* _WHAT YOU NEED TO DO_:
[1] Using the PaddlePaddle issue about AMP evaluation, answer these:
(a) Which PaddlePaddle version is reported?
(b) On which operating system platform was the problem seen?
(c) What workaround does the reporter describe?
[2] Carry on the PaddlePaddle issue about AMP evaluation from its final sentence.

* _QUOTED TEXT_:
'''

Paddle In AMP training, eval prog use FP32 instead of FP16

pbossiut  于 2023-02-04  发布在  其他
关注(0)|答案(5)|浏览(196)

Thank you for contributing to PaddlePaddle.
Before submitting the issue, you could search issue in the github in case that there was a similar issue submitted or resolved before.
If there is no solution,please make sure that this is a training issue including the following details:
System information
-PaddlePaddle version: v2.2
-CPU: None
-GPU: V100 CUDA11.4
-OS Platform: Ubuntu 20.04
-Other imformation: None
Note: You can get most of the information by running summary_env.py .

To Reproduce
Run RN50-static-train with AMP-O1 configuration.
Print "eval_prog" and check the log.

Describe your current behavior
When testing RN50 AMP training, I found that eval program use FP32 instead of FP16, and the throughput of evaluation is much lower than training.
This may be due to some operations being pruned during eval_prog.clone(for_test=True) .
As a workaround, I can manually call rewrite_program to cast ops to FP16 in eval prog.
logically, train prog and eval prog are both supposed to use mixed precision in AMP training. And this issue would not only appear in RN50, but also in all AMP training with eval(test) program.
So I think this may be a design bug.

'''

* _SOURCE EXCERPT_:

'''

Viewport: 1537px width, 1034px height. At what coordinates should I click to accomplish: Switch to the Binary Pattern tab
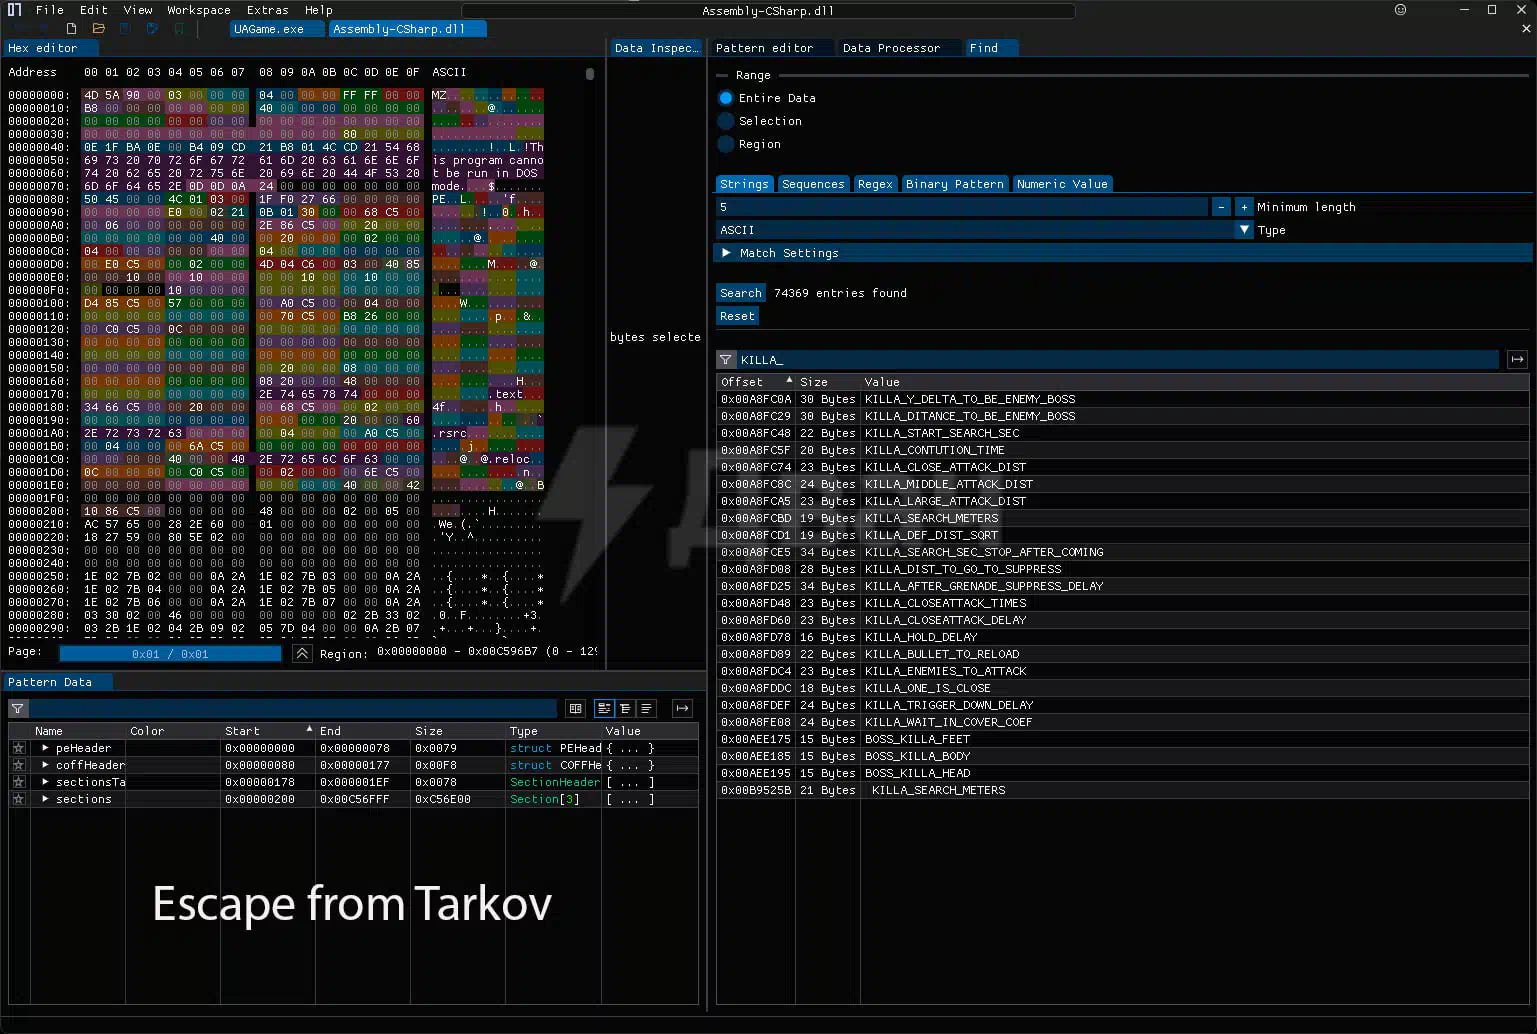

'''

* _RESULTS BY TASK_:
[1]
(a) v2.2
(b) Ubuntu 20.04
(c) Manually calling rewrite_program to cast ops to FP16 in the eval program.

[2]
Code to reproduce the issue
Clone PaddleClas and prepare relevant training environment.

git clone https://github.com/PaddlePaddle/PaddleClas.git

Insert code to train.py#L167 to print program:

print(train_prog)
print(eval_prog)

Then run training with AMP-O1 config:

bash ./ppcls/static/run_dali.sh

Then check the log. In train prog, some variables are casted to "float16". But in eval prog, all variables are "float32". And the throughput of evaluation is much lower than training, which is unreasonable.

Manually call rewrite_program here train.py#L167 to cast ops to FP16 in eval prog.

from paddle.fluid.contrib.mixed_precision.fp16_utils import rewrite_program
from paddle.fluid.contrib.mixed_precision.fp16_lists import AutoMixedPrecisionLists
rewrite_program(eval_prog, amp_lists=AutoMixedPrecisionLists())

Then print the eval prog and check the log. Some variables are casted to FP16 and the throughput of evaluation becomes higher than training. This is more like the result I expected.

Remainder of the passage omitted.